Researchers have found that the latest sleep trackers are generally adept at detecting the basics: when a person is asleep or awake. However, Dr. Goldstein said that trackers can be less accurate when collecting data from people with obesity or heart rhythm disorders such as atrial fibrillation, as well as from those who have darker skin tones, because skin pigment can interfere with the way light is reflected back to the device.

But even if the data collection is perfect, experts say that many of these technologies overreach when they attempt to translate findings into consumer-friendly takeaways.

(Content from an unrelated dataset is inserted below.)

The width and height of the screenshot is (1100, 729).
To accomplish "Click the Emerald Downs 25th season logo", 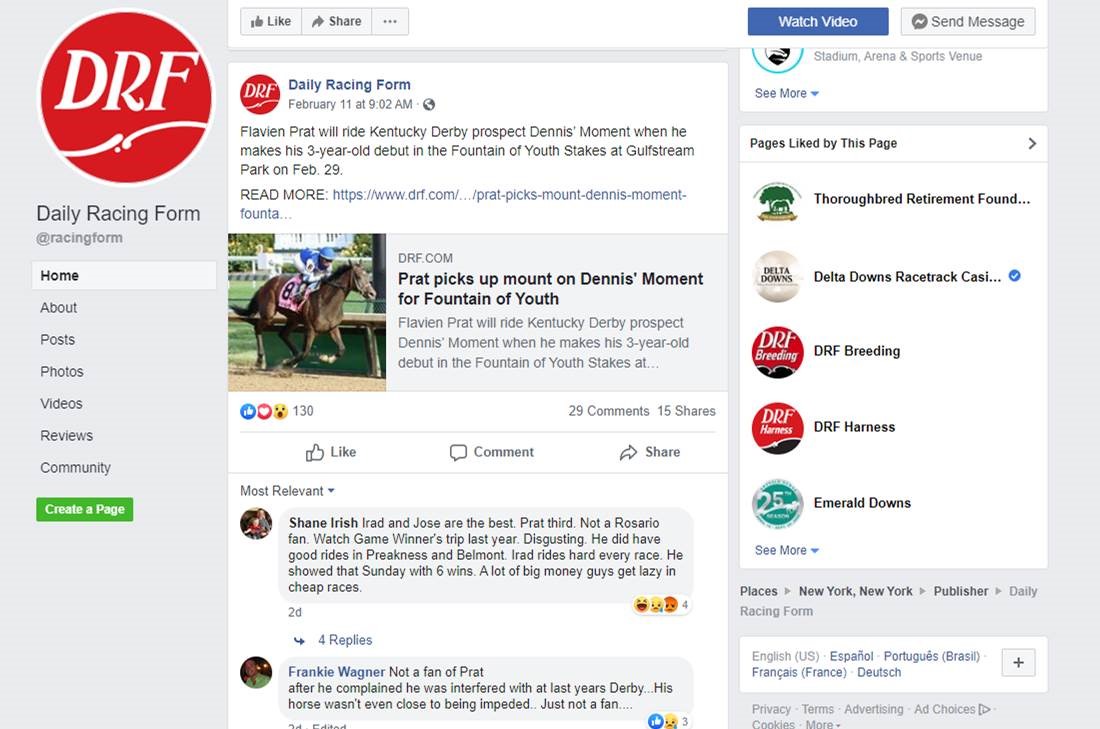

“They’re presenting information with a granularity that they’re not yet capable of,” Dr. Goldstein said.

For example, while many trackers offer data on a user’s sleep stages, such as REM sleep and deep sleep, these stages are defined by shifting patterns of brain activity — something most devices can’t directly measure.

“Inferring sleep and the sleep stages from peripheral phenomena like pulse rate or respiration has some inherent limitations, especially if the person is not healthy,” said Mathias Baumert, an associate professor of biomedical engineering at The University of Adelaide in Australia, who specializes in health technology.

It’s also unclear how people could benefit from this information. “We don’t diagnose sleep disorders based on REM sleep or deep sleep,” said Kelly Baron, a clinical psychologist and director of the Behavioral Sleep Medicine program at the University of Utah. She said that even people who sleep well have differing patterns of REM or deep sleep as a result of age, sex, medication use and other variables.

“I have patients who come in saying they’re worried because their device is telling them they’re not getting enough deep sleep, but I couldn’t even tell you how much deep sleep is optimal,” she said.

The experts are especially critical of sleep trackers’ attempts to aggregate a person’s nightly data into an overall sleep grade or score. In a 2022 paper, Dr. Baumert and his coauthors pointed out that the algorithms companies use to determine these scores are often proprietary and not scientifically vetted.

“A simple metric is attractive from a consumer perspective,” Dr. Baumert said. “But it is difficult to understand what is measured and what those scores mean in terms of health outcomes and disease.”

Dr. Goldstein put it more bluntly: “Ugh, these sleep scores or readiness scores are the worst. I tell my patients to ignore those.”

One of the advantages of sleep trackers is their ability to capture and record long-term data in a person’s natural sleeping environment. “No matter how sensitive the equipment, a night spent in a sleep lab is not representative of a hundred nights of sleep at home,” Dr. Baron said.

The potential to spot meaningful long-term patterns in one’s sleep — the way Mr. McCall, the personal trainer, noticed how alcohol and late-night meals messed with his slumber — is “extremely exciting, both for sleep scientists and for people who have these devices,” Dr. Baron added.

Dr. Goldstein said the data from these devices could also reinforce the benefits of sleep hygiene. For example, a user could see how going to bed and getting up at the same time each day positively affects their metrics.

On the other hand, people who are already anxious about their sleep may want to think twice before using a tracker. Research on real-world users has found that these devices can stress people out or increase their focus on sleep, which can be counterproductive.

“If you’re not sleeping well, having this device that tells you how poorly you’re sleeping might make things worse,” Dr. Goldstein said.

Finally, it’s important to remember that there’s a lot about sleep that remains a mystery. “There is still so much we need to learn about the role of sleep, and how patterns of sleep and sleep disruption affect health,” Dr. Baron said.

“I think the current devices can be fun for people and provide some interesting information,” she added. “But sleep can’t be boiled down into a set of numbers or scores.”